As with any “Heartbreak House,” this production is anchored by the blustering philosopher at its center. Rather than frame Shotover’s ditherings as either the last gasps of clarity or a set of crazy-like-a-fox machinations, the limber Mr. Bosco creates a man whose quest for “the seventh degree of concentration” frequently blinds him to what’s happening right in front of his eyes.

It’s a risky but successful take on a character whose resignation and vague melancholy inspire some of Shaw’s richest musings on old age. (“The happiness that comes as life goes … the sweetness of the fruit that is going rotten”). His Act II dialogue with Ellie, in which the two generations reach a sort of spiritual communion, has a poignant lucidity, with ample assistance from Ms. Rabe, who adds still another memorable credit to a very promising stage career, as well as from Mr. Lefevre’s deliberate pacing.

With her Little Miss Sunshine ringlets and her daringly buttoned frocks, Hesione is the most vibrant mantrap this side of Blanche Devereaux. And Ms. Kurtz’s performance, while certainly stylish and diverting, is only slightly more authentic than those scarlet curls. Her Hesione speaks in the swoopy, presentational flourishes of a Restoration comedy heroine, determined to turn even the slightest bit of dialogue into a priceless gem. Mr. Jennings slides into the rhetorical excesses more comfortably as the reluctant popinjay Hector, whose wife refuses to let him shave his rakish mustache or shed his ludicrous Arabian outfits. (Jane Greenwood’s costumes are suitably starchy and/or batty throughout.)

Then there’s the burglar, another in a string of Shaw’s irresistible proles who expose the hypocrisies of “finer” society. His Act II shenanigans, as he wheedles and guilt-trips the guests into forking over their cash, make him a soulmate to the likes of Alfred Doolittle, Snobby Price (from “Major Barbara”), and numerous other Shavian reprobates. When Shaw wrote in his extended preface to the play that “those who do not know how to live must make a merit of dying,” he is drawing a clear comparison between the play’s schemers and its idlers; along with Mangan, the burglar is the only other character in “Heartbreak House” to fit the former description.

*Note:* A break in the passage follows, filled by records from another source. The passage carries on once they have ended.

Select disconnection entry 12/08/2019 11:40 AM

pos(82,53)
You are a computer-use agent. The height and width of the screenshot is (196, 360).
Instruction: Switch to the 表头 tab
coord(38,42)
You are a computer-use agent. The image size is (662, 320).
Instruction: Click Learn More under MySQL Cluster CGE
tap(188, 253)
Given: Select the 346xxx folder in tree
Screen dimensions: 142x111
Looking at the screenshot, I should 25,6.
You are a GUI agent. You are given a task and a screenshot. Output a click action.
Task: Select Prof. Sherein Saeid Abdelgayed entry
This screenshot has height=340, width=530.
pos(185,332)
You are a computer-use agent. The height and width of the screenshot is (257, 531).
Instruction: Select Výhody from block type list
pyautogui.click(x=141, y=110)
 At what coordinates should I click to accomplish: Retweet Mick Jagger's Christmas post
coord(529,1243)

And who plays this choice character role here? Nobody. Mr. Lefevre understandably decided to hack away at the second act of “Heartbreak House,” but he misjudged when he opted to excise this character altogether. This cut defangs one of Shotover’s best running gags, deprives the dotty servant Nurse Guinness (an enjoyable Jenny Sterlin) of her only real plot thread, and muddles some of Hector’s later behavior. Most inexcusably of all, it makes a huge central swath of “Heartbreak House” not very funny.

The other questionable choice comes from Mr. Lefevre’s low-key approach to the German strafing that ends the play. What thus far had read as droll chattering about love and maturity and providence suddenly takes on a more pathetic tone; the intricate chamber music of Shaw’s dialogue is instantly converted into the ineffectual fiddlings of a house filled with Neros. Ellie may describe heartbreak as “the end of happiness and the beginning of peace,” but those German bombers appear to have other ideas about peace.

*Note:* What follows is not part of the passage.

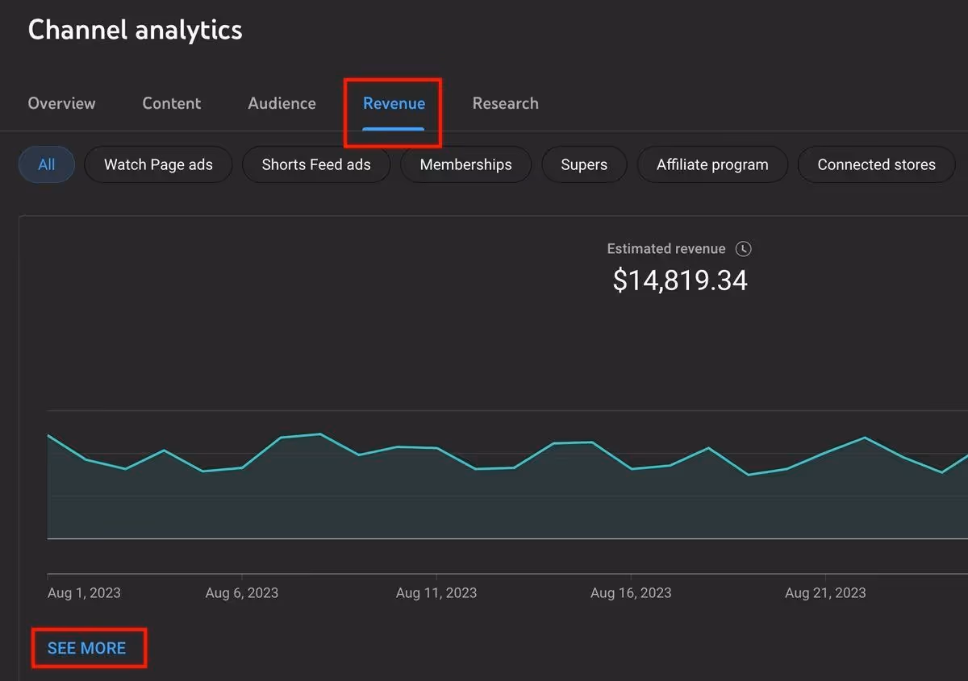
Task: Click the Estimated revenue total amount
Action: [680, 280]
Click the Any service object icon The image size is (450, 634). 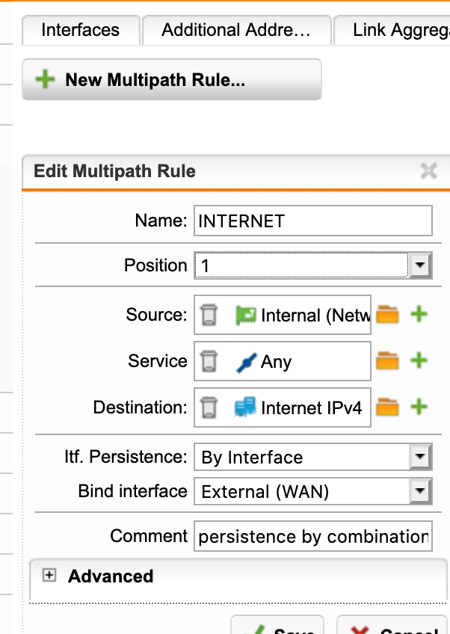tap(246, 362)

Perhaps Mr. Lefevre wished to downplay Shaw’s melodramatic denouement, focusing instead on the upheavals taking place under Shotover’s roof. But for whatever reason, the paltry visual effects and shrugged-off responses are sadly out of whack. At the risk of spilling more ink on the poor fellow than Shaw did, might the ousting of that burglar have something to do with it? The Chekhovian resonances of “Heartbreak House” hinge on an instability threatening the order from all sides. Without that witty threat from below, so to speak, the house somehow seems less vulnerable from above.

Until December 10 (227 W. 42nd St., between Broadway and Eighth Avenue, 212-719-1300).